## Reading passage
□ □ □ □ □
About

Overview of genomic data science

What is genomic data science?

Genomic data science is a field of study that enables researchers to use computational and statistical methods to decode the functional information hidden in DNA sequences.

The field emerged in the 1990s to bring together two laboratory activities:

  • Experimentation: Generating genomic information from studying the genomes of living organisms.

  • Data analysis: Using statistical and computational tools to analyze and visualize genomic data, which includes processing and storing data and using algorithms and software to make predictions based on available genomic data.

Both activities help researchers acquire and gain insights from the vast amounts of genomic data. In fact, estimates predict that genomics research will generate between 2 and 40 exabytes of data within the next decade [Source].

Genetics vs. Genomics

Genetics and genomics both play important roles to better understand health and disease.

  • Genetics refers to the study of genes and the way that certain traits or conditions are passed down from one generation to another.
  • Genomics describes the study of all of a person’s genes (the genome).

[Source]

In contrast to genetics, genomics is often more… messy, spatial, temporal, and environmental.

Can you tell me more about genomics data?

Broadly, we work on high-throughput molecular data: the simultaneous measurement of 1000+ molecules in cells from tissues.

Molecular biology is currently undergoing a measurement revolution: every year new technologies allow us to measure new types of molecules in new contexts.

These technologies allow us to ask many different questions, and each question combined with a measurement technology gives rise to a statistical problem (Genomics is often an umbrella term for these measurement techniques coupled with specific biological questions).

But, what is special about genomics data?

Genomics is unusual in that open and wide-spread data-sharing is the norm. This opens up large opportunities for creative data analysis, especially across datasets.

  • In traditional statistics, we analyze the mathematical properties of our models.

  • In genomics we can also ask: does our approach work better at making us understand the world?

Genomics is arguably (one of) the first academic data sciences.
□ □ □ □ □
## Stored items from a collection

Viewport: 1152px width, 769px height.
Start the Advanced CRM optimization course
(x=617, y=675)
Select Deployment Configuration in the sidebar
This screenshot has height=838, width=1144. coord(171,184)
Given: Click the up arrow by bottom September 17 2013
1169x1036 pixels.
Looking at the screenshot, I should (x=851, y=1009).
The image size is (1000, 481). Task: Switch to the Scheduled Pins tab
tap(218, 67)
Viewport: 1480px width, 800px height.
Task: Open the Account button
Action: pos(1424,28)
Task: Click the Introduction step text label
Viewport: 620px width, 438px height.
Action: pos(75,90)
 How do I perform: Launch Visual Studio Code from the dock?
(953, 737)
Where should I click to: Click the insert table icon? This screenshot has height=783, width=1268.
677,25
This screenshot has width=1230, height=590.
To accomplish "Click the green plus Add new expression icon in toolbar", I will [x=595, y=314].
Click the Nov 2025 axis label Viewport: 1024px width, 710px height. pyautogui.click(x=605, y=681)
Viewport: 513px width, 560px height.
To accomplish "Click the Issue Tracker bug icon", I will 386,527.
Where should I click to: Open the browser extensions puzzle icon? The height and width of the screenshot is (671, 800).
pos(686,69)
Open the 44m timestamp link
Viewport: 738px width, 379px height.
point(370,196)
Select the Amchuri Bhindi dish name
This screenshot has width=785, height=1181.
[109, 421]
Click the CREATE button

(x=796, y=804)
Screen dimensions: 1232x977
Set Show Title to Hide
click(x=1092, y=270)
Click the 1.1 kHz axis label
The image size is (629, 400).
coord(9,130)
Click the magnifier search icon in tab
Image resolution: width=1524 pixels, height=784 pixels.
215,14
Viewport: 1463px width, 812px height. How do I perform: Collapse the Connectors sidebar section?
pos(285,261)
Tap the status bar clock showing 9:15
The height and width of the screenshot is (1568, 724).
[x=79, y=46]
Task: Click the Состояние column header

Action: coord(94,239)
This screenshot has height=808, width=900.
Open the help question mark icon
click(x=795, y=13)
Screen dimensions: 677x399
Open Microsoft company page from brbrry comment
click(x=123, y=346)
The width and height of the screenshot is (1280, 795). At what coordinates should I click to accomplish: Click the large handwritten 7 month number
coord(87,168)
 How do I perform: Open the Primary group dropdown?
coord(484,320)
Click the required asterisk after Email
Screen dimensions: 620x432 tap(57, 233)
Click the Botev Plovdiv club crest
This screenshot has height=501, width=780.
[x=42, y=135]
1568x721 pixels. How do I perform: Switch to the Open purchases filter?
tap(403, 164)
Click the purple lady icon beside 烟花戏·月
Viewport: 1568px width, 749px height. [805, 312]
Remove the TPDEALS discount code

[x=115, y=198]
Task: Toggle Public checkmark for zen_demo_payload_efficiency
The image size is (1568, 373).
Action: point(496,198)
□ □ □ □ □
## Requirement
Transcribe the genomic data science overview word for word, in its entirety.

## Expected answer
About

Overview of genomic data science

What is genomic data science?

Genomic data science is a field of study that enables researchers to use computational and statistical methods to decode the functional information hidden in DNA sequences.

The field emerged in the 1990s to bring together two laboratory activities:

  • Experimentation: Generating genomic information from studying the genomes of living organisms.

  • Data analysis: Using statistical and computational tools to analyze and visualize genomic data, which includes processing and storing data and using algorithms and software to make predictions based on available genomic data.

Both activities help researchers acquire and gain insights from the vast amounts of genomic data. In fact, estimates predict that genomics research will generate between 2 and 40 exabytes of data within the next decade [Source].

Genetics vs. Genomics

Genetics and genomics both play important roles to better understand health and disease.

  • Genetics refers to the study of genes and the way that certain traits or conditions are passed down from one generation to another.
  • Genomics describes the study of all of a person’s genes (the genome).

[Source]

In contrast to genetics, genomics is often more… messy, spatial, temporal, and environmental.

Can you tell me more about genomics data?

Broadly, we work on high-throughput molecular data: the simultaneous measurement of 1000+ molecules in cells from tissues.

Molecular biology is currently undergoing a measurement revolution: every year new technologies allow us to measure new types of molecules in new contexts.

These technologies allow us to ask many different questions, and each question combined with a measurement technology gives rise to a statistical problem (Genomics is often an umbrella term for these measurement techniques coupled with specific biological questions).

But, what is special about genomics data?

Genomics is unusual in that open and wide-spread data-sharing is the norm. This opens up large opportunities for creative data analysis, especially across datasets.

  • In traditional statistics, we analyze the mathematical properties of our models.

  • In genomics we can also ask: does our approach work better at making us understand the world?

Genomics is arguably (one of) the first academic data sciences.